> **REQUIREMENT**: Find every line in the items below that contains the word "agent", and copy each of those lines out in full.
──────── EXTRACTED INFORMATION
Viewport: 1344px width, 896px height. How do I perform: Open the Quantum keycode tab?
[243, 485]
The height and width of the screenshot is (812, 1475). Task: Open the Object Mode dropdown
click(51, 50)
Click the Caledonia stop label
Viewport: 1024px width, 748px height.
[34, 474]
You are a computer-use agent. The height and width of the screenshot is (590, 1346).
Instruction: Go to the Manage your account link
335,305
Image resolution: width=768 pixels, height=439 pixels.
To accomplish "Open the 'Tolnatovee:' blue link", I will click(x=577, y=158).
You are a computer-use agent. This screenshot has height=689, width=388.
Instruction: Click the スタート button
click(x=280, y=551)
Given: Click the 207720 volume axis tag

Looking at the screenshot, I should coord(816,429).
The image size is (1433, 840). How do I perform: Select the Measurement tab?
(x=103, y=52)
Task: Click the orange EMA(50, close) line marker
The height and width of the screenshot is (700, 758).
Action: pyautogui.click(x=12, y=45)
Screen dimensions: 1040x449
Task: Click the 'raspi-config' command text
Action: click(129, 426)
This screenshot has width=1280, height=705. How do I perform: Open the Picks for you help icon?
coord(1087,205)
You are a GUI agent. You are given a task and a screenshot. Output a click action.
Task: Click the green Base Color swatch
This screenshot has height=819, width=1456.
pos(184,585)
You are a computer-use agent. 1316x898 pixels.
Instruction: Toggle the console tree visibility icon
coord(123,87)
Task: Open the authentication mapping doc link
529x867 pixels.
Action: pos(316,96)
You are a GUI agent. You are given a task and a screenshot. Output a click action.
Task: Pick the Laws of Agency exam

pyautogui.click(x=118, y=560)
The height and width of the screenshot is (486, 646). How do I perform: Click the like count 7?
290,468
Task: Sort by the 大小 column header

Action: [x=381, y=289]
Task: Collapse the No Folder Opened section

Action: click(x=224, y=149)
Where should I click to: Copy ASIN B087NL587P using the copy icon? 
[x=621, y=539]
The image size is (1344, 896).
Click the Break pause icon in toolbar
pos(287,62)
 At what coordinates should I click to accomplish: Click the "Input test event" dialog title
────────────────
> **OUTPUT OF THE EXERCISE**:
You are a computer-use agent. The height and width of the screenshot is (590, 1346).
You are a computer-use agent. This screenshot has height=689, width=388.
You are a GUI agent. You are given a task and a screenshot. Output a click action.
You are a computer-use agent. 1316x898 pixels.
You are a GUI agent. You are given a task and a screenshot. Output a click action.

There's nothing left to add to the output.